For Windows platforms, you can use the Oracle Tuxedo TM_CPAU (Create Process As User) environment variable to achieve behavior similar to UNIX systems. If TM_CPAU is set to YES before tuxipc is started, tuxipc creates an Oracle Tuxedo process that belongs to the user who initiated tmboot. If tuxipc boots as a service, go to Start, Control Panel, System, Advanced, Environment Variables and set system variable TM_CPAU =YES on the dialog box and reboot the Oracle ProcMGR service. If the Oracle ProcMGR service (tuxipc.exe) is started with the TM_CPAU=YES environment variable set, then domain processes will run as the user ID used to run tmadmin (PSADMIN) to boot the domain.
Using the TM_CPAU environment variable enables a variety of configuration options, including:
The ProcMGR service can be run as the Local System user, but domain processes can be run using a minimally privileged user. This reduces the chance of a compromised PeopleTools process being used to gain unauthorized access to the system.

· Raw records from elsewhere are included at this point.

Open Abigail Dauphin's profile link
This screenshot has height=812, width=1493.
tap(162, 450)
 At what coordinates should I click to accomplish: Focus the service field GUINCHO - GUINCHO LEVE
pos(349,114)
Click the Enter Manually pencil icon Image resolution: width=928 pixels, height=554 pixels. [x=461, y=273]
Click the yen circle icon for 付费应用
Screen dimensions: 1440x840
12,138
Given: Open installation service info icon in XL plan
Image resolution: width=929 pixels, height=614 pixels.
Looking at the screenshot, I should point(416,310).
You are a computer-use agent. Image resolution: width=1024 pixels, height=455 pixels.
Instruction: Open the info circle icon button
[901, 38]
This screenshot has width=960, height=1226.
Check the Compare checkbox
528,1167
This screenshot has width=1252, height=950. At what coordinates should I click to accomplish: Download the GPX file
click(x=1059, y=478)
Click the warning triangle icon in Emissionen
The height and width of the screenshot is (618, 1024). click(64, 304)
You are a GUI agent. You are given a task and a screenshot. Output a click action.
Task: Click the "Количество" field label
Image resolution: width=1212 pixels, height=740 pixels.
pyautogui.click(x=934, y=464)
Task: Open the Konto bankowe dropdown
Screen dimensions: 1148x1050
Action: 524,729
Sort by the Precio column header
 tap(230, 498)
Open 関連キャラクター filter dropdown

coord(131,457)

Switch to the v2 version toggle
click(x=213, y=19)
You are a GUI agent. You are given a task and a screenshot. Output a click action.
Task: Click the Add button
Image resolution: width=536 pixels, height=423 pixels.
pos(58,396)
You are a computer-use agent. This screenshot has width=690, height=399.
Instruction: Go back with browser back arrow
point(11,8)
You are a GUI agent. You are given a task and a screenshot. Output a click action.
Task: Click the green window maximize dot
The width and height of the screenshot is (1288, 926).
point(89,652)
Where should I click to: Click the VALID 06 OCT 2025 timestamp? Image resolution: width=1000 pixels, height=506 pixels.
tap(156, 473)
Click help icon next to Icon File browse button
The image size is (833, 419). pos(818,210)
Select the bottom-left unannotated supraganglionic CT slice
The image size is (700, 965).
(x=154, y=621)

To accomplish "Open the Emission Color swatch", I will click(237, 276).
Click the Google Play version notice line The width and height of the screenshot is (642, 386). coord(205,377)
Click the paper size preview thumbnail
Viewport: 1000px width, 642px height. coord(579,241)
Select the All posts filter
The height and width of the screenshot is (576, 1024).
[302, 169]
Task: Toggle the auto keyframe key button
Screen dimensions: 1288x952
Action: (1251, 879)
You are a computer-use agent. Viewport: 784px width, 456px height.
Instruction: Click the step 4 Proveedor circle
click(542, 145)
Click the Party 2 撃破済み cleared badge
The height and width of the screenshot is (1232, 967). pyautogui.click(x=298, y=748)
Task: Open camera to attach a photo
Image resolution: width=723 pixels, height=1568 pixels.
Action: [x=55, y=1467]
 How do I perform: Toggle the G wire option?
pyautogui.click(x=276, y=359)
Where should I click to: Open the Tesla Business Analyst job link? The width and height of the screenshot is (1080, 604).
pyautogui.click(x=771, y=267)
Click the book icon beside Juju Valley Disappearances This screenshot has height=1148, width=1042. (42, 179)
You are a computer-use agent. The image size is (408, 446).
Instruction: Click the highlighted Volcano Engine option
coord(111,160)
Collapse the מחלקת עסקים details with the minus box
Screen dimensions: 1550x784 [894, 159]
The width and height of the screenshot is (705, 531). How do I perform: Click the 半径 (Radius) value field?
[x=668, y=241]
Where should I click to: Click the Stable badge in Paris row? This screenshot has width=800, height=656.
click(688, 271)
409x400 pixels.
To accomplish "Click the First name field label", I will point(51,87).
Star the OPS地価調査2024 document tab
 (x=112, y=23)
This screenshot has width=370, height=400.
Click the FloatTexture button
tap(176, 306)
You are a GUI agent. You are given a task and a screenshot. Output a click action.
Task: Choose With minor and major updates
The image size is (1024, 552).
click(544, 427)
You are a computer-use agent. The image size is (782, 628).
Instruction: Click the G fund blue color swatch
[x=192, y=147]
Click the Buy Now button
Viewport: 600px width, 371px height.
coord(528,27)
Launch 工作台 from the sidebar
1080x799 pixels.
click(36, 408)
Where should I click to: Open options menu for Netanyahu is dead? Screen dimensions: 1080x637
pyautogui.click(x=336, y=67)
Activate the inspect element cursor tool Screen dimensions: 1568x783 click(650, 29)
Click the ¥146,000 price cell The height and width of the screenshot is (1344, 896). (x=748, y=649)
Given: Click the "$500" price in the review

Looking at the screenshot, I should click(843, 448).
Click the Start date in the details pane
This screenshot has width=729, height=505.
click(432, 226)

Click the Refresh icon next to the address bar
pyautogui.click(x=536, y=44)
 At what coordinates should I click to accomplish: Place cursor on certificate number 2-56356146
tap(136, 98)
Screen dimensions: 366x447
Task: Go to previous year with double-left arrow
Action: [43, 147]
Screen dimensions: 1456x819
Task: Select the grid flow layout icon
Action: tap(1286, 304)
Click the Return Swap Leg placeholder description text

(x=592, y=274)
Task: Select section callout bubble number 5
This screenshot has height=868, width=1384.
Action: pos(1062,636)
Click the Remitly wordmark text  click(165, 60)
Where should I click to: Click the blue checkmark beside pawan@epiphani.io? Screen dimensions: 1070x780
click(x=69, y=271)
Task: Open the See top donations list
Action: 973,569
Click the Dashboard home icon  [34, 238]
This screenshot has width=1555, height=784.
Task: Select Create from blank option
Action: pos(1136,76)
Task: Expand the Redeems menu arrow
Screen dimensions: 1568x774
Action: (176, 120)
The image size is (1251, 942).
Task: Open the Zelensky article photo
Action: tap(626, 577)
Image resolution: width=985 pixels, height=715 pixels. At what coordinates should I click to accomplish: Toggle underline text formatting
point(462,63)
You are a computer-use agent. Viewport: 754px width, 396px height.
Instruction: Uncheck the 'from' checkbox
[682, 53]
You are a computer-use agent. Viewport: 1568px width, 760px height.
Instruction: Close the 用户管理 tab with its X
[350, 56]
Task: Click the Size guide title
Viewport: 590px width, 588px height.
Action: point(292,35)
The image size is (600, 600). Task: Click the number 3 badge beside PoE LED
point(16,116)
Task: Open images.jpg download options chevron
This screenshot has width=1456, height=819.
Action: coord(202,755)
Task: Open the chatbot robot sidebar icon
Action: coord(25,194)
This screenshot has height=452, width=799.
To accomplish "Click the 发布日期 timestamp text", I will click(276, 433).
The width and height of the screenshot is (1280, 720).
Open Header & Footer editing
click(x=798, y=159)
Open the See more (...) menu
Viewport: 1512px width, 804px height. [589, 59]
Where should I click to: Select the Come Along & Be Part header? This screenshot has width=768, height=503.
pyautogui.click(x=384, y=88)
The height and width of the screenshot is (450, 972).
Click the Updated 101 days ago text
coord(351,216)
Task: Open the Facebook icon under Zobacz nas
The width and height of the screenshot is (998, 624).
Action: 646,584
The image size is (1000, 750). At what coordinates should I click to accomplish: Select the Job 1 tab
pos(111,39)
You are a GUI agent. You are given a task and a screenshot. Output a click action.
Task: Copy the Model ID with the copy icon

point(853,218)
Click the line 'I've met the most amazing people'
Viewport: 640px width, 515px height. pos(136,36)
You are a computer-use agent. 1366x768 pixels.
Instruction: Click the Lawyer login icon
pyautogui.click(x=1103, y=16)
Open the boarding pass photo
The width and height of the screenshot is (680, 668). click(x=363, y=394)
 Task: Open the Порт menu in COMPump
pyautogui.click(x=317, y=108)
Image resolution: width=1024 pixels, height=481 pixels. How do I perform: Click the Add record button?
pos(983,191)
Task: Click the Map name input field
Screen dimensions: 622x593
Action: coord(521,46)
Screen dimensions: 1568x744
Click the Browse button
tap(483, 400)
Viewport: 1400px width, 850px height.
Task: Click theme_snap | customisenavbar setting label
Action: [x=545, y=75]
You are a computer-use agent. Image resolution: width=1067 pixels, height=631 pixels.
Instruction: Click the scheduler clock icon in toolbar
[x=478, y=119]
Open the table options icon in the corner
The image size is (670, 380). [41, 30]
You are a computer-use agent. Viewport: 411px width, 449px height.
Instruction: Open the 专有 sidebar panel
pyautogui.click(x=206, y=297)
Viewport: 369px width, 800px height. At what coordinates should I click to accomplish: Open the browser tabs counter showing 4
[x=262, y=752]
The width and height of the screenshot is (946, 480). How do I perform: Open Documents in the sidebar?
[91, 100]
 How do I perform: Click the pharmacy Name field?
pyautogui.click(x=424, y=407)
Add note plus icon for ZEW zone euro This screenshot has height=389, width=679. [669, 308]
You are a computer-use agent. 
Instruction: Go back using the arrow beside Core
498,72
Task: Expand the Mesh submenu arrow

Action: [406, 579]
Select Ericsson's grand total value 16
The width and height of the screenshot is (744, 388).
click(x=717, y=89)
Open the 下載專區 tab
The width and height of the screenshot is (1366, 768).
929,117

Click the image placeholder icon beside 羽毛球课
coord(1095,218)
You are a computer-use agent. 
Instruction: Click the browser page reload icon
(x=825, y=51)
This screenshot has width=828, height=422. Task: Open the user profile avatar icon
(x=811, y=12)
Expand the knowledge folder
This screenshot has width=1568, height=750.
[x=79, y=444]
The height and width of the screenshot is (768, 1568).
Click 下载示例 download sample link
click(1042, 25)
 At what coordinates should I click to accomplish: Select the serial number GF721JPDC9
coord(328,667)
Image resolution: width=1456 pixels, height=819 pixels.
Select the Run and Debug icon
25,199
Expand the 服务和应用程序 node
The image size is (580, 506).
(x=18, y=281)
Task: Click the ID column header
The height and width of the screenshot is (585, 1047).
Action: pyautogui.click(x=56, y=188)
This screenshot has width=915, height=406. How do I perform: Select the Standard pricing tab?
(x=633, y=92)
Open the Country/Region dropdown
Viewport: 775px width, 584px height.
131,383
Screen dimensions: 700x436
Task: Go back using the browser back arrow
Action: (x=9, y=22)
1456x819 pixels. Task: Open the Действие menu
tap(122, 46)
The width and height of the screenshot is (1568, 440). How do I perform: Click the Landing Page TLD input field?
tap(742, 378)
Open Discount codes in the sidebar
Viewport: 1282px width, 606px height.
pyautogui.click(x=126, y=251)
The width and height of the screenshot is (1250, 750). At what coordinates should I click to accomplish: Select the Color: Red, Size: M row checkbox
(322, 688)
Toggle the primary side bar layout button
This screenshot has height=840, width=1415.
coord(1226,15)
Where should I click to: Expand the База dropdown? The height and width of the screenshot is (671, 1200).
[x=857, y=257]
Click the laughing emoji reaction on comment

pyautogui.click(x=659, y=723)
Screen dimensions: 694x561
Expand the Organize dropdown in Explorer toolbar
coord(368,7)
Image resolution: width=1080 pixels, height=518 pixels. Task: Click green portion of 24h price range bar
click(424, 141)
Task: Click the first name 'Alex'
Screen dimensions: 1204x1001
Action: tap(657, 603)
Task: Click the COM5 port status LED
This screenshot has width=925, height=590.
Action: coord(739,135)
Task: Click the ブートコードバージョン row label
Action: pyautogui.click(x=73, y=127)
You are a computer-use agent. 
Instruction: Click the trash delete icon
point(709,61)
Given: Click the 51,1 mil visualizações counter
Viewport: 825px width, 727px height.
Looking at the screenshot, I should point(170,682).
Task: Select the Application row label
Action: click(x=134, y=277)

The ProcMGR service can be configured to log on to Windows using a minimally privileged user ID and PeopleTools processes can run as a user with more privileges than the Tuxedo user ID. For example, the Tuxedo user ID could have read-only access to PS_CFG_HOME, but the PeopleTools user could have read-write access. The Tuxedo user ID does not actually require read-access to PS_HOME. When CreateProcessAsUser runs, access to the executable to start is evaluated using the user ID that the process will run as.
A single Windows system can be used to host multiple PeopleTools installations that are each administered by a different user. A non-administrative user ID used to boot one domain will have no privileges to processes started with a different user ID.
Domain processes can be identified and managed in Windows Task Manager by a non-administrative user.